Les habitants des quartiers de la zone Bwiza indiquent que le problème de manque du sucre n’en est plus un pour le moment. Ils affirment que ces derniers jours le sucre est disponible et que sa distribution est surveillée par les administratifs à la base. « Le sucre est souvent disponible dans différentes boutiques que ce soit à  Jabe et à Bwiza. Mais, sa distribution doit être surveillée par les chefs de quartier et les chefs de cellule », a déclaré un habitant.

Seulement, le problème majeur réside dans la mauvaise distribution du sucre disponible dont ces administratifs sont responsables. « Ces chefs de quartiers se servent d’abord entre 5 et 10 kg. Puis, ils servent leurs amis. Ceux qui ont fait la queue ne reçoivent qu’un seul kg et d’autres rentrent sans être servis alors qu’on avait donné entre 10 et 20 sacs. C’est là où nous disons qu’il y a du favoritisme », s’est plaint un autre habitant.

A ce propos, la rédaction de la RPA n’a pas encore pu joindre le chef de la zone Bwiza pour qu’il s’exprime là-dessus.

Trafic d’enfants au camp de réfugiés de Nduta en Tanzanie.

Un  réseau de trafiquants  fait sortir du camp des enfants   pour aller les  faires travailler comme des esclaves. L’opération se fait sans consentement des parents et des fois ces derniers passent des années sans aucune nouvelle de leurs enfants.
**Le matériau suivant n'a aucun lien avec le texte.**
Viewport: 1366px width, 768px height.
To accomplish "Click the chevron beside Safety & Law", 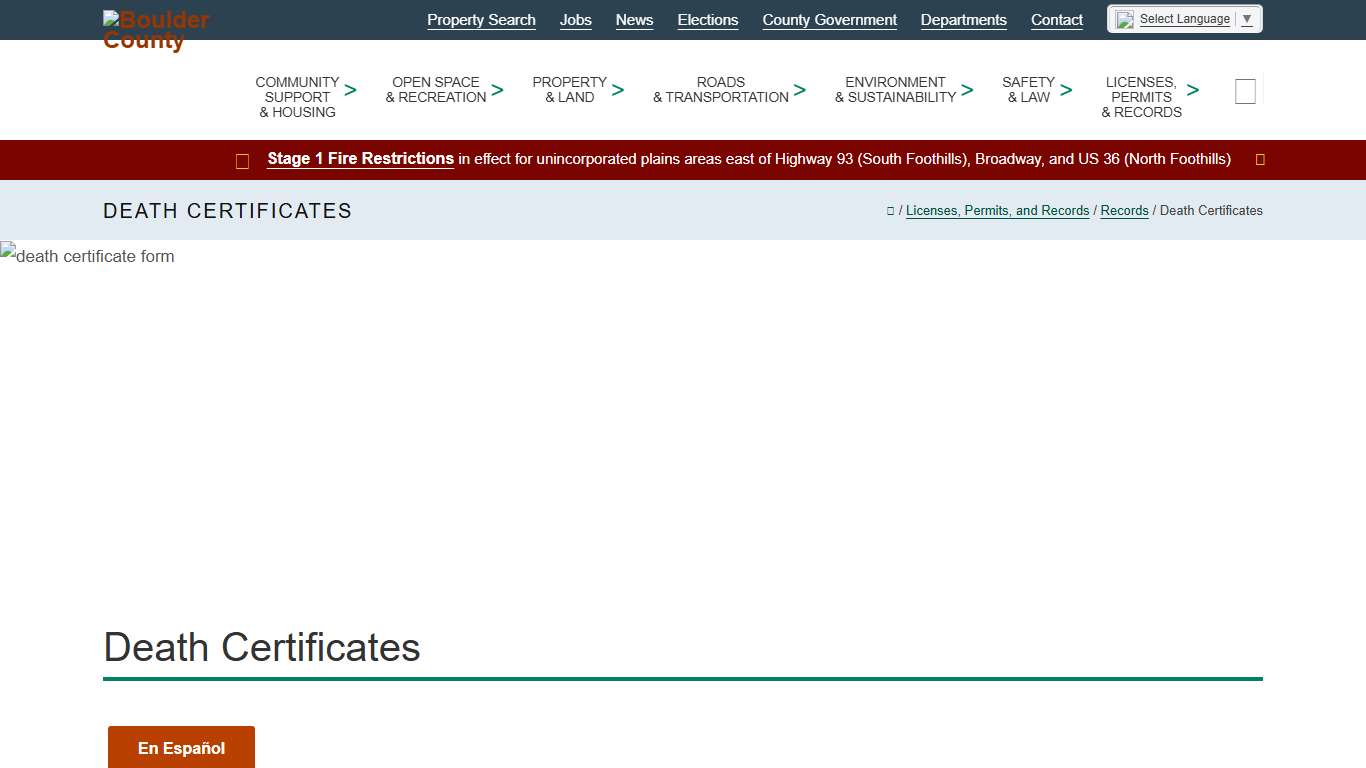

Le réseau  des personnes  impliquées  dans ce trafic d’enfants est fait en général des gens venant de l’extérieur du camp mais qui ont des contacts   à l’intérieur de ce camp. Ces contacts de l’intérieur s’occupent du recrutement. Le réseau s’intéresse  aussi bien aux filles qu’aux garçons  dont l’âge est compris entre 14 et 18ans. Le réseau change de tactique selon la situation comme le révèle ce réfugié. « Les trafiquant existent encore mais auraient changé de tactiques. Avant, ils entraient eux même pour recruter dans le camp. Mais aujourd’hui, ils utilisent leurs contacts à l’intérieur du camp. Ce sont ces derniers qui recrutent  et se chargent  de faire sortir ces enfants du camp ».

 

La majorité de ces enfants quitte  le camp à l’insu  de leurs parents. Tellement on leur fait miroiter d’une  vie meilleur  à  l’extérieur du camp  que ces enfants ne toléreraient point  quelque  que chose qui viendrait  gâcher leur  rêves. « Les parents ne sont jamais informés. Les tractations se font en cachette parce que les enfants  fatigués de la vie dure dans le camp voudraient sortir coûte que coûte. Les trafiquants savent aussi qu’ils sont dans l’illégalité et ne peuvent pas oser associer les parents », ajoute notre source.

Arrivés à destination,  c’est le désenchantement. La grande majorité se retrouve en train de travailler comme esclaves. « La tâche  n’est pas du tout facile pour ces enfants. Ils font face à de multiples défis. Ils travaillent dur  sans être payer. Quand arrive le moment de retourner au camp, ils rentrent bredouille », compatit notre source à leur peine.

 

Des enfants sont partis depuis de longues dates  mais ne sont toujours pas revenus. Les espoirs de les revoir chez les parents s’amenuisent au fil des jours. « Il y en a même qui ne sont plus revenus  et pour qui les parents ne savent  pas s’ils sont encore en vie ou s’ils sont morts. Les parents  continuent  seulement  à garder espoir de les revoir un jour », précise- t- elle.

Selon des informations recueillies au camp de Nduta,   certains enfants ont été emmenés dans des  centres non loin camps comme Kasulu et Kibondo  et d’autres dans des  villes comme  Mwanza et  Dar- Es  Salaam. Certains  seraient employés  comme domestiques et d’autre comme travailleurs dans des maisons d’hébergement. Les filles quant à elles auraient pours rôle de faire plaisir aux clients de ces maisons.

La rédaction de la  RPA n’a pas encore pu joindre les responsables du HCR au camp de Nduta.